My contact.php page uses php to extract and display email addresses from a mysql database. If these email addresses reside within a database, and are only displayed when the page is called, are they vulnerable to email harvester programs? If so, how do I protect them!
Thanks in advance...
email address harvesters
Moderator: General Moderators
many email harvesters work like spiders, going from one link to another, if you have a link to contact.php page in another page then it will show up thinking its a user requesting the information.
you can use javascript to keep each part of email in diffrenet var and then print it on page, but it wont work for users without javascript, the only safe(ish) way to do is to have a contact form which the user the use to email you, then you can reply, atleast this way, someone will have to add your email address manualy
you can use javascript to keep each part of email in diffrenet var and then print it on page, but it wont work for users without javascript, the only safe(ish) way to do is to have a contact form which the user the use to email you, then you can reply, atleast this way, someone will have to add your email address manualy
Adding to the discussion;
You can also use header()'s in this form:
Calling the file above using /email.php?userid=4 will get you the email addy of person #4 (in theory) in your database, and initiate 'mailto-popup' acoordingly...

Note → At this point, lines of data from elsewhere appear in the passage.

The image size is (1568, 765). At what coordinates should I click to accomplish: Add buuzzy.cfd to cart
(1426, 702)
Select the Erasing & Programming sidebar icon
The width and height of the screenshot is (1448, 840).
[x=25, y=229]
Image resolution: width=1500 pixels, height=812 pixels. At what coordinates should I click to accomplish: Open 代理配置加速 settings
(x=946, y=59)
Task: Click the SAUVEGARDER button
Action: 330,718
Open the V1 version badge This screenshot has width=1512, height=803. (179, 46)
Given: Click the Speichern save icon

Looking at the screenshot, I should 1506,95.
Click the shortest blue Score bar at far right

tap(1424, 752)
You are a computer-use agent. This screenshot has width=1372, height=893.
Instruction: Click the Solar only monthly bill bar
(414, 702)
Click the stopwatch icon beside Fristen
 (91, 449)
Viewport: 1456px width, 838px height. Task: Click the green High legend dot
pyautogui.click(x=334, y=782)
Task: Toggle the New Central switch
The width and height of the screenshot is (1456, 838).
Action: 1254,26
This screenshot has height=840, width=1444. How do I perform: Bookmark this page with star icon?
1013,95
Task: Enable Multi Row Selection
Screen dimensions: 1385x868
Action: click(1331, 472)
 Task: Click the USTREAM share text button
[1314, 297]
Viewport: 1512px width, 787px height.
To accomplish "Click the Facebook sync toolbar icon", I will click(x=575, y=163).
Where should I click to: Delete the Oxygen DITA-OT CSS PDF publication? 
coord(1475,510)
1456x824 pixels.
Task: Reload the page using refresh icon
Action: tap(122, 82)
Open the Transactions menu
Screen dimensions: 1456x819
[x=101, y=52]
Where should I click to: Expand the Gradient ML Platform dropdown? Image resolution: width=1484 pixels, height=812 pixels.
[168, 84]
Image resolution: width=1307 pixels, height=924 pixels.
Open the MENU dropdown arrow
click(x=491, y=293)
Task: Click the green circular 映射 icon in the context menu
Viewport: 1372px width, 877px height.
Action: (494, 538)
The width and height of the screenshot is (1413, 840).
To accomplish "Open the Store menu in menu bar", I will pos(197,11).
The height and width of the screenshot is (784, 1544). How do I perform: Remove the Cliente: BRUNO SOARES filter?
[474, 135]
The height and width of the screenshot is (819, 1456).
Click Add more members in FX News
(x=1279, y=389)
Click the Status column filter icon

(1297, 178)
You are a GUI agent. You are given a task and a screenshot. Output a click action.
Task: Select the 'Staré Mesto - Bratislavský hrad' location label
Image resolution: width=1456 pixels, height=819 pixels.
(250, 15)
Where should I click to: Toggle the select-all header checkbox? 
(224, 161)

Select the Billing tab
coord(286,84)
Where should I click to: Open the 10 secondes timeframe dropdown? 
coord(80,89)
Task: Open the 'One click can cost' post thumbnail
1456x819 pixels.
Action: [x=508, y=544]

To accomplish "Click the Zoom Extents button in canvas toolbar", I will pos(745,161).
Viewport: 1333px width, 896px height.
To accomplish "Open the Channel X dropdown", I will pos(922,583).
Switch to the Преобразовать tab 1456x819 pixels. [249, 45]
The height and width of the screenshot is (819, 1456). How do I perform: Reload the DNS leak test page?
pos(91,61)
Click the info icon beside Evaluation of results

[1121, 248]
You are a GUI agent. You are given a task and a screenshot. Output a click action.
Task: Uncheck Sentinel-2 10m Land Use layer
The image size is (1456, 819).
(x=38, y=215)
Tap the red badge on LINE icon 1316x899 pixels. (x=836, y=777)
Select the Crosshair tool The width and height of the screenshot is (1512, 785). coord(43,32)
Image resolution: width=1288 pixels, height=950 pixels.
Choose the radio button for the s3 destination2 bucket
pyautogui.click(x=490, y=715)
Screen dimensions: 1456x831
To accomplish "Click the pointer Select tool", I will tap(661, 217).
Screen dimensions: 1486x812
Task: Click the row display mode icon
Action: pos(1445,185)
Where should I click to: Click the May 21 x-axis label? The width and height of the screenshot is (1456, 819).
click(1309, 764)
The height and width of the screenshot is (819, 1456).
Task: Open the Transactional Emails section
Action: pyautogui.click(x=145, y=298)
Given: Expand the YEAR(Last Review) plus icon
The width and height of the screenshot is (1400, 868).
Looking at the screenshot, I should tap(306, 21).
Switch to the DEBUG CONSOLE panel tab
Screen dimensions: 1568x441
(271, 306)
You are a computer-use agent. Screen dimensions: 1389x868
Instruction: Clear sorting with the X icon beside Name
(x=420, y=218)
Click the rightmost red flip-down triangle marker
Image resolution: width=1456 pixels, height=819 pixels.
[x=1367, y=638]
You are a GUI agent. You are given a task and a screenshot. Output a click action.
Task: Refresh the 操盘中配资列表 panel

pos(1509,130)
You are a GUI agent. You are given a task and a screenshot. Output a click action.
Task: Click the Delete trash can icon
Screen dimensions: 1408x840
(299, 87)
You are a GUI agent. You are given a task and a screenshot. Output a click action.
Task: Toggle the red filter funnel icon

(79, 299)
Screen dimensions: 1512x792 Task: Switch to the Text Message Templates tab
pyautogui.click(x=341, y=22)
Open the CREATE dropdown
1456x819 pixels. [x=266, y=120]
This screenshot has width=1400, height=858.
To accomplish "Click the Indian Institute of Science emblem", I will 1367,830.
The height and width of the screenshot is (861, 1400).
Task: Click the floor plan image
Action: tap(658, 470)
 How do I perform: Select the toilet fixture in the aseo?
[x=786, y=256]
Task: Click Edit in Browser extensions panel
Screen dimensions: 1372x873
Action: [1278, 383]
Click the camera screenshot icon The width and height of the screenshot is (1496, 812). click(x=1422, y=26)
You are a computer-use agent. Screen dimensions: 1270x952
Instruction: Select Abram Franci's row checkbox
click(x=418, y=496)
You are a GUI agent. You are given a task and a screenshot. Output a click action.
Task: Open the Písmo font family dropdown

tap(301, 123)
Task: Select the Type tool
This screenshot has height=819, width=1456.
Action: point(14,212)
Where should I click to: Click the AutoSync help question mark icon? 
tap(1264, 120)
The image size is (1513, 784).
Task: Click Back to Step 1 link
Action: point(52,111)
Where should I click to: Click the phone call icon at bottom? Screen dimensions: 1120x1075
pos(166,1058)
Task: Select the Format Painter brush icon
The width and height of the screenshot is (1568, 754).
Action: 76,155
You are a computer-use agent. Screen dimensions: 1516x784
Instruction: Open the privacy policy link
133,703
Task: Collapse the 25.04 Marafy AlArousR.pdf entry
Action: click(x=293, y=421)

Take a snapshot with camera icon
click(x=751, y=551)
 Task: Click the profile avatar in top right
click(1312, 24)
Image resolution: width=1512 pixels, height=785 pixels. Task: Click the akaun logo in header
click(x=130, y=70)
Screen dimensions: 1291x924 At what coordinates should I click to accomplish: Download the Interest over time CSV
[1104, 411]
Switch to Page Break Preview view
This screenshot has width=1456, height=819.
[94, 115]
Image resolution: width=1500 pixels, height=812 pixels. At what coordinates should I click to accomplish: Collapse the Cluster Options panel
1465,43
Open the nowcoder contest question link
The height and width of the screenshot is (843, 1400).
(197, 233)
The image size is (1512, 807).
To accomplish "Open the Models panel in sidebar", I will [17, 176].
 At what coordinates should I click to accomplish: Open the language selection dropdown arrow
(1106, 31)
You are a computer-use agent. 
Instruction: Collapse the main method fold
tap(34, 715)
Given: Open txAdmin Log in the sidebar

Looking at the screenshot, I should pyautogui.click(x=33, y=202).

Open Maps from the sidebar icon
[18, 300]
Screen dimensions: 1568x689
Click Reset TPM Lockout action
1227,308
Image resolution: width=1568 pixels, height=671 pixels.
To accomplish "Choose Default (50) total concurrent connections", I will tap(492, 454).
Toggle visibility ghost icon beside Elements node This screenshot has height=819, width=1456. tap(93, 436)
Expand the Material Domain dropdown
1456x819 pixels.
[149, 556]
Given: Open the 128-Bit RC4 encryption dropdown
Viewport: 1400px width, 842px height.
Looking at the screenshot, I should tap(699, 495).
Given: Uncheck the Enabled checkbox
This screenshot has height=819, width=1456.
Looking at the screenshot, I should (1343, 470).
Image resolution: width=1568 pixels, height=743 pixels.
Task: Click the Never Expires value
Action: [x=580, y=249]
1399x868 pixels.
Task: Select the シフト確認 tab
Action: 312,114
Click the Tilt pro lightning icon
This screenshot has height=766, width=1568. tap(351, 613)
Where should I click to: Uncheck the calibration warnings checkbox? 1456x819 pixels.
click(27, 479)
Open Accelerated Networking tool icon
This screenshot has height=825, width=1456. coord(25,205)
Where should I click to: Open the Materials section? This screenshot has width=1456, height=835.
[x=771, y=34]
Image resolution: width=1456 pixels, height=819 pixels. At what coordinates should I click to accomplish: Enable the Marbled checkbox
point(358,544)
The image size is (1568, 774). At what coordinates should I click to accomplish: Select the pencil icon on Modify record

Yes, it needs editing, it's just ideas of another ways to bypass spiders/harvesters.
You can also use header()'s in this form:
Code: Select all
<?php
// email.php
$userid = $_GET['userid'];
$result = mysql_query("select email from table the userid = $userid");
$mail = mysql_result($result,0);
header("Location: mailto:$mail");
?>Yes, it needs editing, it's just ideas of another ways to bypass spiders/harvesters.